For over 30 years, I’ve been blessed to have been both informally and formally mentored; I have informally mentored others for over 18 years and formally coached dozens for the past 7 years.
When mentoring is executed well, there’s nothing better; once you’ve experienced it, you’ll never want to be without. Selecting the right mentor coach can be daunting: by nature of the relationship, you are empowering this person to have tremendous influence in your life.
Your mentor coach doesn’t have to have it all figured out; they just need to be a little further up the road than you are. Life’s too short to limp along with just a good coach; hold out for and track down a great coach that can help you navigate the landscape on the way to becoming the best version of yourself.
Great Mentor Coaches are:
Motives matter. The best mentors are those that are Off Self, On Others. Those who have had the greatest impact in my life have been radically sold out to my success. The motto of my favorite mentor is, “Keep helping people.” Nothing worse than a mentor who just needs their ego stroked.
During sessions, your coach should be totally focused on your time together. They should be an appropriately engaged listener. You should get the sense that you are the only person in the world during this time; there is no phone, no interruptions, no computer screen; just YOU.
Great coaches hit the ground running; they’ve invested time thinking about you and this session beforehand. Now, they should be flexible enough with their planned content to meet your most relevant needs today; anything they were about to get into takes a back seat to the fire you’re putting out right now, but they should be warm at the start of the session.
Can they feel what you’re feeling? Do they accurately relate to a situation you’re working through with a similar time in their life? Better, as they explore with questions and actively listen, can they emote feelings you weren’t even aware you had?
Trust is earned. I don’t know about you, but I find it hard to trust someone who asks me all about me, but isn’t willing to get as naked emotionally with their stuff. How about their shortcomings and mistakes? Beware the coach who has never failed or suffered loss.
Are they someone you want to become like? You don’t have to agree on everything, but your foundational philosophies and presuppositions should be aligned, or a breakup down the road will be inevitable.
Some coaches aren’t available more than once a week; others only have time for one call a month. You need to determine what kind of availability you’re looking for. Occasionally when it’s paid coaching, this is driven financially: how much can you invest into the coaching side of your personal growth? From there, does your mentor aggressively seek time to connect with you? I love it when my mentors say, “Let’s set up our next time before we go.”
Can your mentor adjust their style when you share what you’ve liked about a certain call? If something rubbed you the wrong way during a session, bring it to them; the best coaches will adjust and meet you where you are.
When we get together, the conversation is two-way, but very much about you and your needs. Your mentor should be emotionally stable enough to see your situation with clarity; not projecting their own mess into your world.
What lessons have they learned from their mistakes along the way? Can they walk you through how they got through? How about their wins? Can they share nuggets without bragging?

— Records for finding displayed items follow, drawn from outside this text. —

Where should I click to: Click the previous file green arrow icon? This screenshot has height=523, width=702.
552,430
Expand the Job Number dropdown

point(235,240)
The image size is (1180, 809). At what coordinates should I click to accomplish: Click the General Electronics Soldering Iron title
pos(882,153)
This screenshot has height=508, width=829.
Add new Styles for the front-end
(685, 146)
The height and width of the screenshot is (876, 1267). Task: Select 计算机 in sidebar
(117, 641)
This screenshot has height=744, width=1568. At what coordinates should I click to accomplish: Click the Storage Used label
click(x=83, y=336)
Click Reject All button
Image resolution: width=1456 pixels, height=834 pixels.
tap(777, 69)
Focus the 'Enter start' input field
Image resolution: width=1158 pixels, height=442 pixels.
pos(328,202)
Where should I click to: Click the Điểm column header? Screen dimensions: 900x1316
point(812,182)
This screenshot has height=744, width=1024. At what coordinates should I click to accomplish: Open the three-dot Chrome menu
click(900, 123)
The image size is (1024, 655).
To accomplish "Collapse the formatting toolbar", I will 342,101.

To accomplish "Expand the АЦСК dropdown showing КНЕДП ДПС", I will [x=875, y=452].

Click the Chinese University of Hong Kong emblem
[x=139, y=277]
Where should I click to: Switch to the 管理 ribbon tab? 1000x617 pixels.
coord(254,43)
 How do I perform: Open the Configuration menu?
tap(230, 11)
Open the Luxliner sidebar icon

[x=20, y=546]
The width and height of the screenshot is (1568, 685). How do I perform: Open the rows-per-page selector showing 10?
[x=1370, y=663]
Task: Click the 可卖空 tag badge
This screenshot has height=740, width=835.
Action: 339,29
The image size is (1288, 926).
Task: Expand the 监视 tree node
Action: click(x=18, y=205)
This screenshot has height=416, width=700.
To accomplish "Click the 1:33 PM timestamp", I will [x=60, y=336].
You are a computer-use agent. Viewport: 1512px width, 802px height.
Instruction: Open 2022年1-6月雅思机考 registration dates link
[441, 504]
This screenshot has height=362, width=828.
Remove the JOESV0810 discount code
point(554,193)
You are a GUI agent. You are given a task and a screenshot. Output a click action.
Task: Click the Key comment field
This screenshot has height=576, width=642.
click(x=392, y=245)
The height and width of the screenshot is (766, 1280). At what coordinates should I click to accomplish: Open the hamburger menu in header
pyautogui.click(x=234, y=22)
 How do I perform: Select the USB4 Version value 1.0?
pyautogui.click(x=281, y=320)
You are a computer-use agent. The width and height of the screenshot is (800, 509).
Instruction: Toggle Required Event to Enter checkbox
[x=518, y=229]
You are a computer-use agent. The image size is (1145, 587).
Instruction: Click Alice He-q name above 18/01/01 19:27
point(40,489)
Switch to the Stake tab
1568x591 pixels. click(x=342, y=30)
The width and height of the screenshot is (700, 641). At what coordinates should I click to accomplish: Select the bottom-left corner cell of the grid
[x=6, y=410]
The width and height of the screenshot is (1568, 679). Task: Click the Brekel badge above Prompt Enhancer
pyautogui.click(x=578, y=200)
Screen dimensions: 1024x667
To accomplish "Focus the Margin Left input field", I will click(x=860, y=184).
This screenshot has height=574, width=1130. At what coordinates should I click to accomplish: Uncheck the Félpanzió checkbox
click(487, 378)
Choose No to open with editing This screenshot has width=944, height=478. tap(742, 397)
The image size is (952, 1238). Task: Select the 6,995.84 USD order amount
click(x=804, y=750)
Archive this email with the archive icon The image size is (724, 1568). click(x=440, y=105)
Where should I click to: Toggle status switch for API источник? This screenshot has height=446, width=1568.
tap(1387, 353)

Does your coach have a mentor, too? If they are pouring into you, they had better have someone replenishing those liquids and pouring into them. Also, coaching often acts as a mirror; objective as coaches try to be, much of the advice given is also applicable to them, too. Are they learning and growing with you?
Great coaches never make you feel inadequate or weak; instead, they inspire, encourage and empower. Even if they don’t have a fiery personality, if you feel like running through a brick wall at the end of a session, you have a great coach.